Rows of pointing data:
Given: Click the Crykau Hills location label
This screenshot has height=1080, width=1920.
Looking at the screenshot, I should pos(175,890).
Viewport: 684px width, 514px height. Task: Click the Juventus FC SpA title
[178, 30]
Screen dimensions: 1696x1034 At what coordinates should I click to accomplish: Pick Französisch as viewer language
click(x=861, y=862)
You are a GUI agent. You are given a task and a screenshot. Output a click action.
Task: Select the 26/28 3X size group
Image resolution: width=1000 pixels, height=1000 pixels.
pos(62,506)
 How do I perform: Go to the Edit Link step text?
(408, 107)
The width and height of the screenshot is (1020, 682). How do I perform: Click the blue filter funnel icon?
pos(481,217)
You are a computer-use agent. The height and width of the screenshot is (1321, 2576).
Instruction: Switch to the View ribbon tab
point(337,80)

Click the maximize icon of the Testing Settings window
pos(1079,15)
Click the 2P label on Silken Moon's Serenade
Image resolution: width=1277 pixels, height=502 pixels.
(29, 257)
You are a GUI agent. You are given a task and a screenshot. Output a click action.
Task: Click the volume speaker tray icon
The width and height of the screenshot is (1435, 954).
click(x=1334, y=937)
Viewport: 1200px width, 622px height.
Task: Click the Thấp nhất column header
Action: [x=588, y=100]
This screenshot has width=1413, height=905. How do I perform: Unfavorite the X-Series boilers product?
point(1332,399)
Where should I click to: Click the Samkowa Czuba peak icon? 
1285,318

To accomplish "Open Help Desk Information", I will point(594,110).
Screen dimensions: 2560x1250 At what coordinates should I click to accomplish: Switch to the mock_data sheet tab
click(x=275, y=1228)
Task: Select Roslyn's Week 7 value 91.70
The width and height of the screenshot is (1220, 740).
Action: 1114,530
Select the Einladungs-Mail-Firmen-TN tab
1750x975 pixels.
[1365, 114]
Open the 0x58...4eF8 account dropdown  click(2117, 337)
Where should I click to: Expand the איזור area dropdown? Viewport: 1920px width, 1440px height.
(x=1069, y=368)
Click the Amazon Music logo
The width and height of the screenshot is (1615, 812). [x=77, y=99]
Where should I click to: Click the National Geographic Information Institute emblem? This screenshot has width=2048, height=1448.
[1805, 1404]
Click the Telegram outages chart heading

**Task brief:** Reproduce all of the records above, substituting "tap action" for every occurrence of "click action" and leaving everything else unchanged.

**Answer to this exercise:**
Given: Click the Crykau Hills location label
This screenshot has height=1080, width=1920.
Looking at the screenshot, I should pos(175,890).
Viewport: 684px width, 514px height. Task: Click the Juventus FC SpA title
[178, 30]
Screen dimensions: 1696x1034 At what coordinates should I click to accomplish: Pick Französisch as viewer language
click(x=861, y=862)
You are a GUI agent. You are given a task and a screenshot. Output a tap action.
Task: Select the 26/28 3X size group
Image resolution: width=1000 pixels, height=1000 pixels.
pos(62,506)
 How do I perform: Go to the Edit Link step text?
(408, 107)
The width and height of the screenshot is (1020, 682). How do I perform: Click the blue filter funnel icon?
pos(481,217)
You are a computer-use agent. The height and width of the screenshot is (1321, 2576).
Instruction: Switch to the View ribbon tab
point(337,80)

Click the maximize icon of the Testing Settings window
pos(1079,15)
Click the 2P label on Silken Moon's Serenade
Image resolution: width=1277 pixels, height=502 pixels.
(29, 257)
You are a GUI agent. You are given a task and a screenshot. Output a tap action.
Task: Click the volume speaker tray icon
The width and height of the screenshot is (1435, 954).
click(x=1334, y=937)
Viewport: 1200px width, 622px height.
Task: Click the Thấp nhất column header
Action: [x=588, y=100]
This screenshot has width=1413, height=905. How do I perform: Unfavorite the X-Series boilers product?
point(1332,399)
Where should I click to: Click the Samkowa Czuba peak icon? 
1285,318

To accomplish "Open Help Desk Information", I will point(594,110).
Screen dimensions: 2560x1250 At what coordinates should I click to accomplish: Switch to the mock_data sheet tab
click(x=275, y=1228)
Task: Select Roslyn's Week 7 value 91.70
The width and height of the screenshot is (1220, 740).
Action: 1114,530
Select the Einladungs-Mail-Firmen-TN tab
1750x975 pixels.
[1365, 114]
Open the 0x58...4eF8 account dropdown  click(2117, 337)
Where should I click to: Expand the איזור area dropdown? Viewport: 1920px width, 1440px height.
(x=1069, y=368)
Click the Amazon Music logo
The width and height of the screenshot is (1615, 812). [x=77, y=99]
Where should I click to: Click the National Geographic Information Institute emblem? This screenshot has width=2048, height=1448.
[1805, 1404]
Click the Telegram outages chart heading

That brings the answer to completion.